Conclusion : Une grotte en remerciement de la survie de l’abbaye



La grotte

       L’abbaye Sint-Sixtus ne fut pas détruite durant la Grande Guerre malgré sa proximité du front, de plus, la plupart des moines restèrent en vie et purent reprendre leur ancienne vie dans la plus totale tranquillité. En signe de reconnaissance, les moines construisirent dans les bois qui jouxtent l’abbaye une grotte dédiée à Notre Dame de la Paix. Les pierres furent fournies par l’abbaye sœur de Rochefort

       Pendant toute la guerre, l’office divin de la nuit n’a quasi jamais été interrompu. L’afflux des réfugiés et des soldats ont toujours laissé la nuit aux moines pour prier dans le calme et la sérénité !

       Que devenait durant cette situation anormale l’esprit religieux dans notre abbaye-caserne ? Eh bien ! Nous pouvons rendre grâce à Dieu. Pour ne pas entrer dans trop de détails, disons qu’on a taché de pratiquer la sainte Règle aussi bien que possible, et surtout que l’office de nuit aussi bien que le jour n’a jamais été interrompu (excepte le 30/4/18 et le 2…/10/18. Le grand point de la Règle de saint Benoit, « L’opus Dei cui nihil praeponatur » a été observé scrupuleusement durant toute la période de la guerre. (Rapport documentaire, page 16, archives de l’abbaye)
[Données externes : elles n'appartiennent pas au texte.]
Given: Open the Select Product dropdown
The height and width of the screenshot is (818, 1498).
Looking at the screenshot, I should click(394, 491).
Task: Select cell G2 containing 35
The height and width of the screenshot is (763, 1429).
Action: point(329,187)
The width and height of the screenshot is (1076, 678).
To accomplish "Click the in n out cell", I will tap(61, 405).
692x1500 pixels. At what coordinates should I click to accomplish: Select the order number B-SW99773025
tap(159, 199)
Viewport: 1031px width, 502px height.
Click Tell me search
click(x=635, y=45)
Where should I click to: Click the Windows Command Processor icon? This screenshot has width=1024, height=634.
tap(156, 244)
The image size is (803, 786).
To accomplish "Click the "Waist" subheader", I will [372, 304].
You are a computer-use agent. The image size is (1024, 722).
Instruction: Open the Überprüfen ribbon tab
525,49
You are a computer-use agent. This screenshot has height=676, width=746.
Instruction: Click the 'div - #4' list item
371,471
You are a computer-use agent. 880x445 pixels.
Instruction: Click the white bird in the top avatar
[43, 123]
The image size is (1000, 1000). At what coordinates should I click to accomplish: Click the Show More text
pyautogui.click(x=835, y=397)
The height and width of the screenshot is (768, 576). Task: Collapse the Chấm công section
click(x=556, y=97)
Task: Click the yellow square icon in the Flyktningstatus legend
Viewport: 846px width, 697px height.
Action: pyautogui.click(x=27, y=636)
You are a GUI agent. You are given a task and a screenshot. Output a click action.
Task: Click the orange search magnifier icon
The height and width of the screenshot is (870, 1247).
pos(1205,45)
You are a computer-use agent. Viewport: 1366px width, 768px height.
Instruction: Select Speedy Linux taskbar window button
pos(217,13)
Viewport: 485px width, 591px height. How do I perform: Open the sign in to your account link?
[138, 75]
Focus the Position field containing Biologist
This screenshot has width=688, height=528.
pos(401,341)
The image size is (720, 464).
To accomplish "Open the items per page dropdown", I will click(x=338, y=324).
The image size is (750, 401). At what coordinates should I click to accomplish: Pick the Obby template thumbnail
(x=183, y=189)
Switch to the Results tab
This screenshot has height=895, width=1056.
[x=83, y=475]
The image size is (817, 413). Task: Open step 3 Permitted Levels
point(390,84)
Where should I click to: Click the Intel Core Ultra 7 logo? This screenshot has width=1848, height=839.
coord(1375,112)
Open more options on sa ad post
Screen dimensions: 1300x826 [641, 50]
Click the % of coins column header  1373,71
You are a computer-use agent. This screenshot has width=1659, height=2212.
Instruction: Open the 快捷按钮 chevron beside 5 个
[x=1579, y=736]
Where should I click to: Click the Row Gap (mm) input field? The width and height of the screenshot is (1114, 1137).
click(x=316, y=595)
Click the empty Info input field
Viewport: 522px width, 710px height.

       Avec humour, nous nous permettons aussi d’ajouter que si les offices ont continué sans interruption, de même, la bière a continué aussi d’être brassée pendant toute la Grande Guerre ! Alors n’hésitez pas à vous rendre à la cafétaria « In de vrede » pour y goûter cette merveilleuse bière mais, s.v.p., en levant votre verre, ayez une pensée pour tous les malheureux réfugiés et soldats qui en burent tant dans la tourmente !



Dr P. Loodts

 

 

Sources :

1) Hermien Vanbeveren, « Geloof onder vuur ? Sint-Sixtus een abdij en haar bewoners tijdens de Eerste Wereldoorlog in onbezet België », in Jaarboek, Abdijmuseum Ten Duinen 1138, Novi Monasterij, blad 51 à 113, vol 8, 2009

2) Patrick Libbrecht, De abdij-kazerne, St-Sixtus tijdens Wereldoorlog 1, 2021, fascicule de 70 pages en vente au magasin du café « In de Vrede »  en face de l’abbaye de Westvleteren

 

 

 

 

 

 



[1] Ce cimetière contient les tombes de 1.163 soldats de la Grande Guerre. Parmi celles-ci, il y quatre tombes de soldats exécutés : celle du soldat HH Chase (the Lancashire Fusiliers) exécuté le 12 juin 1915; celle du soldat WJ Turpie (Queen's Royal West Surrey Regiment) exécuté le 1 juillet 1915; celles du soldat RW Gawler et AE Eveleigh (East Kent Regiment), exécutés le 24 février 1916. Le soldat Turpie réussit à rejoindre la Grande-Bretagne un mois après sa désertion. Il fut arrêté par la police, avoua sa désertion et fut renvoyé au front où il passa en cour martiale et condamné à mort. Le 7 novembre 2006, le gouvernement britannique demanda officiellement pardon pour tous les soldats exécutés (312) pendant la Grande Guerre

[2] En 1814 Jan-Baptist Victoor s’installa en tant qu’ermite dans les bois de Westvleteren. Quelques moines de l’abbaye française du Mont-des-Cats vinrent rejoindre l’ermite. Très tôt, ils brassèrent la bière pour leur usage. Il ressort du livre de caisse de l’abbaye de Saint-Sixte qu’en juin 1838 les premières dépenses furent effectuées pour créer leur propre brasserie. Le premier brassin officiel date de 1839.